Results from the most recent TNS Retail Forward ShopperScape survey indicate that a third of shoppers are buying most of their gas at alternative outlets, up from 22% just three years ago.
“Fewer shoppers filling their tanks at convenience stores mean fewer shoppers filling their stomachs with higher-margin goods inside the store,” said Jennifer Halterman, senior consultant with TNS Retail Forward. “Sky rocketing gasoline prices also leave little change in shoppers’ pockets for in-store purchases.”
Alternative gas retailers now capture an estimated 13% of gasoline sales in the U.S., the report said, a figure that TNS Retail Forward projects will grow to 16 to 17% by 2012.
“Continued high gasoline prices are making alternative players’ cents-off promotions very attractive,” Halterman said. “As a result, we expect more shoppers to take advantage of the increasing number of fuel-reward programs. Aggressive fuel-reward programs combined with the convenience of one-stop shopping makes it no surprise that more shoppers are filling up at these alternative outlets.”

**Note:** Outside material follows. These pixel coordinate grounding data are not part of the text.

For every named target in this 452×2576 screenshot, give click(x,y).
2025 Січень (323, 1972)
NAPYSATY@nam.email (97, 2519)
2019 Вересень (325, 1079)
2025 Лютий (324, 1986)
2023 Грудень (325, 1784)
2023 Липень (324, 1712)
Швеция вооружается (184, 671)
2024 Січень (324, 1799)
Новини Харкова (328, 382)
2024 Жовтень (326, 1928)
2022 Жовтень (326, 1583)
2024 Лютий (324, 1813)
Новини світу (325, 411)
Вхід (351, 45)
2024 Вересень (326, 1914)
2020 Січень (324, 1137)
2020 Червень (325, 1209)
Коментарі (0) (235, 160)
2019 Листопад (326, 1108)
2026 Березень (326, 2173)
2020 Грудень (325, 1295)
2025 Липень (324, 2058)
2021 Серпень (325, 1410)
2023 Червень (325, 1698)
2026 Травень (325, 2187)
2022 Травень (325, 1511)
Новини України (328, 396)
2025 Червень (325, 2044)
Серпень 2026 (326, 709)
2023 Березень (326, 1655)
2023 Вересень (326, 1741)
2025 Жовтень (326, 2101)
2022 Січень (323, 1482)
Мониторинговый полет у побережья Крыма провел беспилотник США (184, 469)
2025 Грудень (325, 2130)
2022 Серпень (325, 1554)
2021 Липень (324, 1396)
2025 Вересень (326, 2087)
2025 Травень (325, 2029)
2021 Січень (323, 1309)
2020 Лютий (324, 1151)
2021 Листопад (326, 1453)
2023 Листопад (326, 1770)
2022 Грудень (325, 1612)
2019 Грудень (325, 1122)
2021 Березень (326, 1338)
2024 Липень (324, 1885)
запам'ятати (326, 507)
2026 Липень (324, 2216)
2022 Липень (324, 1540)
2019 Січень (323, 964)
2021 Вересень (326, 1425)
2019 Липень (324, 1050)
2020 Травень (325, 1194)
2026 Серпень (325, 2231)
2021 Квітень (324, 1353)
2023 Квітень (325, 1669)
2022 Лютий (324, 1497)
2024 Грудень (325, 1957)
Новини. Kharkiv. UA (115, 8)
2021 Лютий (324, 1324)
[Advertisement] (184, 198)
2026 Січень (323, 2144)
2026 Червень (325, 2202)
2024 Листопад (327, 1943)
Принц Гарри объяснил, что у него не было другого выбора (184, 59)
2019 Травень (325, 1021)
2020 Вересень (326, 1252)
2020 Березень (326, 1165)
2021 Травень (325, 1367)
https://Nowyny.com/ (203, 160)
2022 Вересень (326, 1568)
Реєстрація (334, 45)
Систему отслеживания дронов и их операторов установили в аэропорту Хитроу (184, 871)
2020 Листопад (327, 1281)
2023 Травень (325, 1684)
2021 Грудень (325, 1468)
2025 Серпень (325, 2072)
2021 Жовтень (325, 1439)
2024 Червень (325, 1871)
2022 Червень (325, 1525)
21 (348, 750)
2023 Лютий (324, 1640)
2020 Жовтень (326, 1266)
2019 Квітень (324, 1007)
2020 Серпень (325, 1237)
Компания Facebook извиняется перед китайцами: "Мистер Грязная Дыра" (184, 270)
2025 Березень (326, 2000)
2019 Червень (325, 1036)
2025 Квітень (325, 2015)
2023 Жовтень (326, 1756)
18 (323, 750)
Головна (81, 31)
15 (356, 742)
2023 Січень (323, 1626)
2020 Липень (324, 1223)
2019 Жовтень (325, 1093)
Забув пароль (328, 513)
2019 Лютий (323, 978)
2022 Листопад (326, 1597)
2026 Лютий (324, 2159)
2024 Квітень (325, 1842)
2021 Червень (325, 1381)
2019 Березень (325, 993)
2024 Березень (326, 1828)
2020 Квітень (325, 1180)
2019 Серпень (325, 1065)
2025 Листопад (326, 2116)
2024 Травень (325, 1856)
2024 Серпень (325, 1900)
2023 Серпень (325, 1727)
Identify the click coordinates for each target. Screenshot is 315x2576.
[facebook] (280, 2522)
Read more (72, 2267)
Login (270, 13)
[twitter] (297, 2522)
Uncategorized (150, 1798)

Gasoline sales help generate traffic and boost inside sales at alternative gasoline retailers, a group TNS said will be successful if it highlights campaigns that “tie fuel rewards to high-margin purchases such as private brands, non-grocery general merchandise items or in-store services.”
Convenience stores, however, must reduce reliance on gasoline and focus efforts inside their stores. “Convenience will remain key,” Halterman said. “However, adding destination appeal with unique product offerings, innovative marketing and new service offers will help drive traffic, retain shoppers and increase profitability.”

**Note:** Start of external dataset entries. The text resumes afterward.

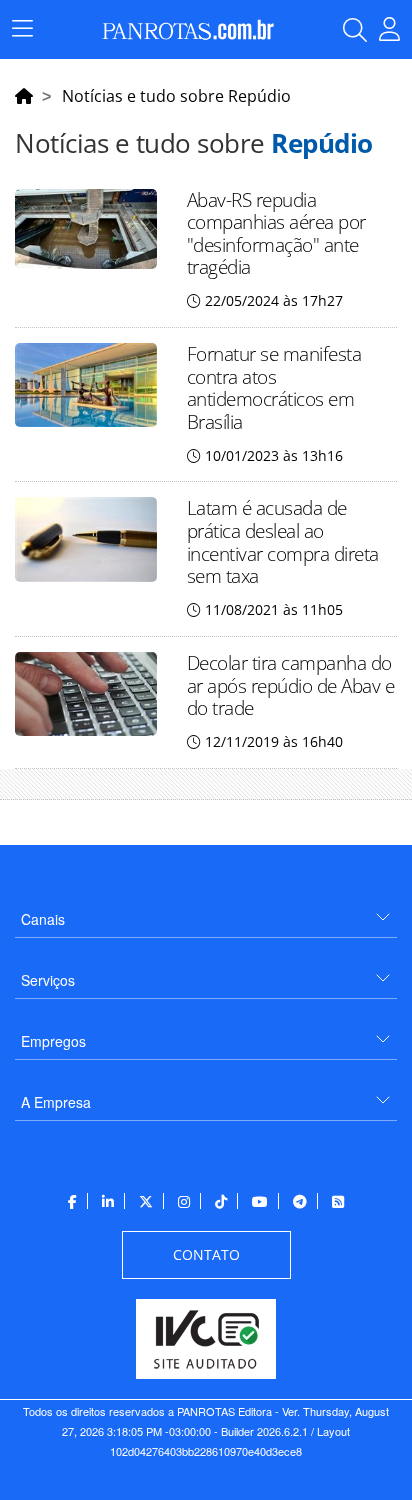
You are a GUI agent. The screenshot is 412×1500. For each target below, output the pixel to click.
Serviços (48, 980)
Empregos (53, 1041)
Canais (43, 919)
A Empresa (56, 1102)
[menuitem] (206, 911)
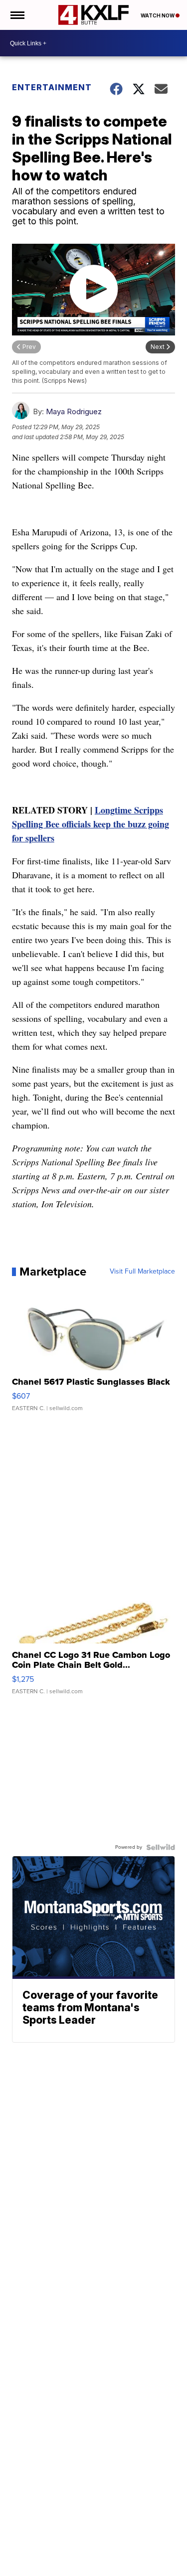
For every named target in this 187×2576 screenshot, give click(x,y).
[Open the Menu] (16, 14)
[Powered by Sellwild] (160, 1847)
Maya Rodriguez (74, 411)
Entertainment (52, 87)
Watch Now (158, 15)
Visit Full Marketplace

Convenience stores also need to pay attention to the growing number of small-store food concepts rising on the scene. “C-stores must prepare for a future retail landscape that will be filled with an increasing number of small-store concepts that home in on convenience,” Halterman said. “C-stores must deliver a differentiated offer that not only delivers convenience but adds destination appeal.
“Ultimately,” Halterman said, “convenience stores that reduce their reliance on gasoline by focusing efforts inside the store will be best positioned for the future.”
The TNS ShopperScape survey is conducted monthly with a nationally representative sample of 4,000 U.S. primary household shoppers.